The variable rod 5 is directly movably connected with the pump body 1 and is simultaneously connected with the first variable shaft 41 and the second variable shaft 42 to drive the first variable shaft 41 and the second variable shaft 42 to rotate reciprocally relative to the pump body 1, so as to control the communication relationship between the first overflowing hole 411 and the first straight flow channel 31c and the communication relationship between the second overflowing hole 421 and the second flow channel 32c respectively.

At the moment, the driving gear is driven to rotate, the two driven gears can be driven to synchronously rotate, so that low-pressure media in the two oil suction cavities are compressed and boosted under the rotating action of the corresponding driving gear and the corresponding driven gears and are brought into corresponding oil discharge cavities, and then the low-pressure media flow to the oil outlet through the auxiliary oil way communicated with the corresponding oil discharge cavities, and the output of the high-pressure media is realized. Meanwhile, the variable rod drives the first variable shaft and the second variable shaft to rotate relative to the pump body, so that the communication relation between the first overflowing hole and the first straight-flow channel and the communication relation between the second overflowing hole and the second flow channel can be changed.

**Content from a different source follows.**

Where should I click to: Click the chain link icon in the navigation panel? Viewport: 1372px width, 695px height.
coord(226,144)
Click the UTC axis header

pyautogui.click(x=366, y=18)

When the first variable shaft rotates to the first overflowing hole and is not communicated with the first direct-current channel, and the second variable shaft rotates to the second overflowing hole and is not communicated with the second direct-current channel, all high-pressure media in the first oil discharge cavity and the second oil discharge cavity converge to the oil outlet to be output, so that the gear pump is kept in a maximum displacement operation state; when the first variable shaft rotates to the first overflowing hole to be communicated with the first direct current channel, the first oil suction cavity is communicated with the first oil discharge cavity, so that the first driven gear forms idle rotation and loses output of high-pressure media; similarly, when the second variable shaft rotates to the second overflowing hole to be communicated with the second direct-current channel, the second oil suction cavity is communicated with the second oil discharge cavity, so that the second driven gear also idles to lose the output of high-pressure media, and the displacement of the gear pump is adjusted.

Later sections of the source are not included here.